Refleksi Milad ke-79 HMI: Khidmat atau Sorotan?
Oleh : Dr. Ali Aminulloh, M.Pd.I. ME.
Setiap tanggal 5 Februari, sejarah kembali mengetuk kesadaran kita.
Bukan dengan suara lantang, melainkan dengan pertanyaan yang pelan, namun menghunjam:
apakah Himpunan Mahasiswa Islam (HMI) masih setia pada khidmat, atau justru larut dalam sorotan?
Paradoks itu terasa kian nyata hari ini.
Di satu sisi, HMI lahir dari rahim keprihatinan dan cinta pada bangsa.
Di sisi lain, nama kader-kadernya kerap muncul di ruang publik dengan kontroversi, bahkan kegaduhan.
Dari idealisme ke headline, dari pengabdian ke perdebatan.
Namun justru di situlah Hari HMI menemukan relevansinya.
Dari Yogyakarta 1947: Kesadaran yang Ditanam, Bukan Dipamerkan
HMI didirikan pada 5 Februari 1947 di Yogyakarta oleh Lafran Pane bersama sejumlah mahasiswa Islam.
Bukan untuk sekadar berhimpun, apalagi mencari panggung.
Melainkan untuk meningkatkan kesadaran mahasiswa Islam agar hadir dalam perjuangan kemerdekaan dan pembangunan bangsa.
Kesadaran, itulah kata kuncinya.
Kesadaran bahwa ilmu harus berpihak.
Kesadaran bahwa iman harus menjelma amal.
Kesadaran bahwa mahasiswa bukan penonton sejarah, tetapi pelaku yang memikul tanggung jawab zaman.
Karena itu, Kongres HMI ke-1 pada 1947 menetapkan Hari HMI bukan sebagai seremoni kosong, melainkan momentum refleksi. Sebuah jeda untuk bertanya: masihkah kita berjalan di jalur itu?
Kader, Kontroversi, dan Cermin Publik
Dalam perjalanan panjangnya, HMI melahirkan ribuan kader.
Sebagian menjadi negarawan, intelektual, ulama, dan aktivis sosial.
Sebagian lain, tak bisa dimungkiri, menjadi figur kontroversial.
Nama seperti Egi Sujana sering hadir di ruang publik dengan pernyataan keras dan sikap konfrontatif. Bagi sebagian orang, ia cermin keberanian. Bagi yang lain, simbol kegaduhan.
Di sinilah paradoks itu kembali menajam:
apakah kontroversi selalu berarti pengkhianatan terhadap khidmat?
Ataukah justru menjadi ujian kedewasaan kader dalam mengelola idealisme?
HMI, sejak awal, tidak mencetak manusia yang seragam. Ia melahirkan manusia yang berpikir. Dan pikiran, jika tak dibingkai kebijaksanaan, bisa menjadi cahaya, bisa pula menjadi api.
Khidmat sebagai Jalan Sunyi
Tema peringatan Hari HMI 2026: “Khidmat HMI untuk Indonesia” terasa seperti ajakan pulang. Pulang dari hiruk-pikuk citra. Pulang dari obsesi viral. Pulang ke makna awal berhimpun: melayani, bukan menonjolkan diri.

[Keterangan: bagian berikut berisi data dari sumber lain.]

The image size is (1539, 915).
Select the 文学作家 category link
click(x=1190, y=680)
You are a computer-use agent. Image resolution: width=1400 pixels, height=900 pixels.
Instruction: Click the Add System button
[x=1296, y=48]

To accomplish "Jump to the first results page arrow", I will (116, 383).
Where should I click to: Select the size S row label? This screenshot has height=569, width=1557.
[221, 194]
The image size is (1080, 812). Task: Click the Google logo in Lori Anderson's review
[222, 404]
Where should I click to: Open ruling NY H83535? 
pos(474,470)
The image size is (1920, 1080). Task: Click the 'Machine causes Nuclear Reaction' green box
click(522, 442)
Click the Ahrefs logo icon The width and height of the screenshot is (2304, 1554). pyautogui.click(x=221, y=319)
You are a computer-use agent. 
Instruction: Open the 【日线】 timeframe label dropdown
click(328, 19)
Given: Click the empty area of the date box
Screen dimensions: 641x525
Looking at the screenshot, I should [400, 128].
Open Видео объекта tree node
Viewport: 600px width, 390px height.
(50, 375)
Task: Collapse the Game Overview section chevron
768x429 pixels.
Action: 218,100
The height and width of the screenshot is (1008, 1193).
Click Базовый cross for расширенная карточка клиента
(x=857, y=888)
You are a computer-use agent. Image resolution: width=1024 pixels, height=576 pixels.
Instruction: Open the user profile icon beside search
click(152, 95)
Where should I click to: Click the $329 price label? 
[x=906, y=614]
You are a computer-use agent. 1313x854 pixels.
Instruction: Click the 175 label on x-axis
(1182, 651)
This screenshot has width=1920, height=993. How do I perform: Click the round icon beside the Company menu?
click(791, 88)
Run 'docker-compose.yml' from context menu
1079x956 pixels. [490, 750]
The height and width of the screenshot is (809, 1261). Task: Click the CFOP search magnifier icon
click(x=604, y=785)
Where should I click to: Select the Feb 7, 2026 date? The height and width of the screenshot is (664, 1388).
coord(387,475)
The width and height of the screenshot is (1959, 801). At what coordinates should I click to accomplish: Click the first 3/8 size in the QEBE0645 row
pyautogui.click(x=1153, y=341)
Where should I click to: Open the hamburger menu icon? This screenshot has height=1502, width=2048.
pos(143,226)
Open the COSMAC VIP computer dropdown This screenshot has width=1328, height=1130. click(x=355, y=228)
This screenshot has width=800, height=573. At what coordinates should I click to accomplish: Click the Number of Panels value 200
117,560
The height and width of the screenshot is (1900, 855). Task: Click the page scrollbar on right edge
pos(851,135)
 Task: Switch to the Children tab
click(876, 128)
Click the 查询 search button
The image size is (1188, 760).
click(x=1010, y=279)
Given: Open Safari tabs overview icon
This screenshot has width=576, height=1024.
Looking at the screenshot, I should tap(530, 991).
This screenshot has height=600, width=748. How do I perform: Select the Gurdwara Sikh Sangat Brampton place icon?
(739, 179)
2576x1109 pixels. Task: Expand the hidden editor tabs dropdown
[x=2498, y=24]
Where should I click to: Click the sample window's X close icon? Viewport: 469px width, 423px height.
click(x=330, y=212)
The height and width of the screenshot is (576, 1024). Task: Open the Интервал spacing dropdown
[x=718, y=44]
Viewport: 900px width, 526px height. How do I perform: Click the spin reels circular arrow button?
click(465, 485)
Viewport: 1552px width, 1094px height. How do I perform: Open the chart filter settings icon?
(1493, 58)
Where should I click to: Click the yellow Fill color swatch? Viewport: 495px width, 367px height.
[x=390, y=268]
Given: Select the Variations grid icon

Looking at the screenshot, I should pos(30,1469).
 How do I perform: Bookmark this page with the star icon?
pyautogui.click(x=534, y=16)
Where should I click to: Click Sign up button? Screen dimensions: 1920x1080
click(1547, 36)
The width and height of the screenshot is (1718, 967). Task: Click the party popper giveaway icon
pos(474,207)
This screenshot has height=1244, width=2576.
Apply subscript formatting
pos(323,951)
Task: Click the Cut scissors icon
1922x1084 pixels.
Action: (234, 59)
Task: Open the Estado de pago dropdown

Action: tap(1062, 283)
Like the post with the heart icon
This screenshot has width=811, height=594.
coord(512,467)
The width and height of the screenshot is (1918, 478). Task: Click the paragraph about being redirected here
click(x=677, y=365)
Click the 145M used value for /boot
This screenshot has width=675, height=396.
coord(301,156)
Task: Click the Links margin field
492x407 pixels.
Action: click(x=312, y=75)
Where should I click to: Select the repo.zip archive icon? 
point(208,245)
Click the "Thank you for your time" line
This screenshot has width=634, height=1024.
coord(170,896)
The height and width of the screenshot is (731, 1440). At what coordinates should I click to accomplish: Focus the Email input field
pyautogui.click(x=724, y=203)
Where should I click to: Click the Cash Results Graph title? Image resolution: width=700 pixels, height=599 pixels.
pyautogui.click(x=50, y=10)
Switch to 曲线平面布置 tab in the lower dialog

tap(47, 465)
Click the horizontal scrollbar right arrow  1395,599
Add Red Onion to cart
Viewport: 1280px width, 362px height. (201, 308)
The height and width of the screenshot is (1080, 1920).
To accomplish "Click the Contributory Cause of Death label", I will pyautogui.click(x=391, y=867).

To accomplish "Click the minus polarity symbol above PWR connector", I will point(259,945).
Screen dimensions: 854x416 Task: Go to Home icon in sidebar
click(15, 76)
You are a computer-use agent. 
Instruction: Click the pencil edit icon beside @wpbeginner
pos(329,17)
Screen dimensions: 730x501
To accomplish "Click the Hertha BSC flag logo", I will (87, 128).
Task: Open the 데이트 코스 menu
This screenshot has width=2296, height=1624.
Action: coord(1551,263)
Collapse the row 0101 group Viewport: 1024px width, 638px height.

Khidmat bukan berarti diam. Khidmat adalah bekerja tanpa perlu tepuk tangan. Berjuang tanpa harus selalu disorot kamera. Inilah khidmat yang sunyi, namun mengakar.
Menanam Kesadaran: Warisan Pemikiran Syaykh Al-Zaytun
Dalam khazanah kader HMI, ada pula sosok Syaykh A S. Panji Gumilang, yang lebih dikenal sebagai Syaykh Al-Zaytun. Terlepas dari kontroversi yang mengiringi nama beliau, satu gagasan penting patut dicatat: menanam kesadaran, menumbuhkan kemanusiaan sebagai inti peradaban.
Kesadaran itu bertingkat:
Kesadaran filosofis: kemampuan berpikir mendalam, tidak reaktif, dan tidak dangkal. Memahami apa, mengapa, bagaimana, dan untuk apa sebelum berbuat sesuatu.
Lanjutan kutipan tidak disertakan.